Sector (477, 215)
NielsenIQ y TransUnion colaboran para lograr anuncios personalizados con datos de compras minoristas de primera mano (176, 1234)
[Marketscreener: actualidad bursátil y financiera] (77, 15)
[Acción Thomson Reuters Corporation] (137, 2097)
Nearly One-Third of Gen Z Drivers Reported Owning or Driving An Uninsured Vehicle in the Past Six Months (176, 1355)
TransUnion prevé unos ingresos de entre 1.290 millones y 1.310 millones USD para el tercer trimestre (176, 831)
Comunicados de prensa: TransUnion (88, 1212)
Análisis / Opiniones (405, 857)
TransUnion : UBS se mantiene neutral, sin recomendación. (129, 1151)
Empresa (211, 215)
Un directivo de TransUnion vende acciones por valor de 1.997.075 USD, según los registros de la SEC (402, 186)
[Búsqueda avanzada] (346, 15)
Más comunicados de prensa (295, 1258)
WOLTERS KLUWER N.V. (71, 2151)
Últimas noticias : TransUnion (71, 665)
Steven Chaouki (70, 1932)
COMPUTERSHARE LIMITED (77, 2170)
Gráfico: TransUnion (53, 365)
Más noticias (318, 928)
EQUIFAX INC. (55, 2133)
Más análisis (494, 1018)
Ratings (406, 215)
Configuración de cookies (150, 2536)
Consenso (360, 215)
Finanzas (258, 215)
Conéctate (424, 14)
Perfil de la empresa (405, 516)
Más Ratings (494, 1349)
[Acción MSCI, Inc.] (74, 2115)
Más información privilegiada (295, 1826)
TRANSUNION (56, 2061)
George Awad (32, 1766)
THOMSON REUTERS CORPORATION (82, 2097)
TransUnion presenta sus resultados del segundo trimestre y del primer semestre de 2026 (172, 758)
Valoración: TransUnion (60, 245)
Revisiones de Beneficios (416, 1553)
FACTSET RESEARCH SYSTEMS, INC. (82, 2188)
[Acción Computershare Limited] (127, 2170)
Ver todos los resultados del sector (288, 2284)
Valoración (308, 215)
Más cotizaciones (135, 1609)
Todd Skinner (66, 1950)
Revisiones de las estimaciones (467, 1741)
● ● ● ● ●
* [EXERCISE]:
Write the data out again in full and exactly.

* [WRITTEN RESPONSE]:
Sector (477, 215)
NielsenIQ y TransUnion colaboran para lograr anuncios personalizados con datos de compras minoristas de primera mano (176, 1234)
[Marketscreener: actualidad bursátil y financiera] (77, 15)
[Acción Thomson Reuters Corporation] (137, 2097)
Nearly One-Third of Gen Z Drivers Reported Owning or Driving An Uninsured Vehicle in the Past Six Months (176, 1355)
TransUnion prevé unos ingresos de entre 1.290 millones y 1.310 millones USD para el tercer trimestre (176, 831)
Comunicados de prensa: TransUnion (88, 1212)
Análisis / Opiniones (405, 857)
TransUnion : UBS se mantiene neutral, sin recomendación. (129, 1151)
Empresa (211, 215)
Un directivo de TransUnion vende acciones por valor de 1.997.075 USD, según los registros de la SEC (402, 186)
[Búsqueda avanzada] (346, 15)
Más comunicados de prensa (295, 1258)
WOLTERS KLUWER N.V. (71, 2151)
Últimas noticias : TransUnion (71, 665)
Steven Chaouki (70, 1932)
COMPUTERSHARE LIMITED (77, 2170)
Gráfico: TransUnion (53, 365)
Más noticias (318, 928)
EQUIFAX INC. (55, 2133)
Más análisis (494, 1018)
Ratings (406, 215)
Configuración de cookies (150, 2536)
Consenso (360, 215)
Finanzas (258, 215)
Conéctate (424, 14)
Perfil de la empresa (405, 516)
Más Ratings (494, 1349)
[Acción MSCI, Inc.] (74, 2115)
Más información privilegiada (295, 1826)
TRANSUNION (56, 2061)
George Awad (32, 1766)
THOMSON REUTERS CORPORATION (82, 2097)
TransUnion presenta sus resultados del segundo trimestre y del primer semestre de 2026 (172, 758)
Valoración: TransUnion (60, 245)
Revisiones de Beneficios (416, 1553)
FACTSET RESEARCH SYSTEMS, INC. (82, 2188)
[Acción Computershare Limited] (127, 2170)
Ver todos los resultados del sector (288, 2284)
Valoración (308, 215)
Más cotizaciones (135, 1609)
Todd Skinner (66, 1950)
Revisiones de las estimaciones (467, 1741)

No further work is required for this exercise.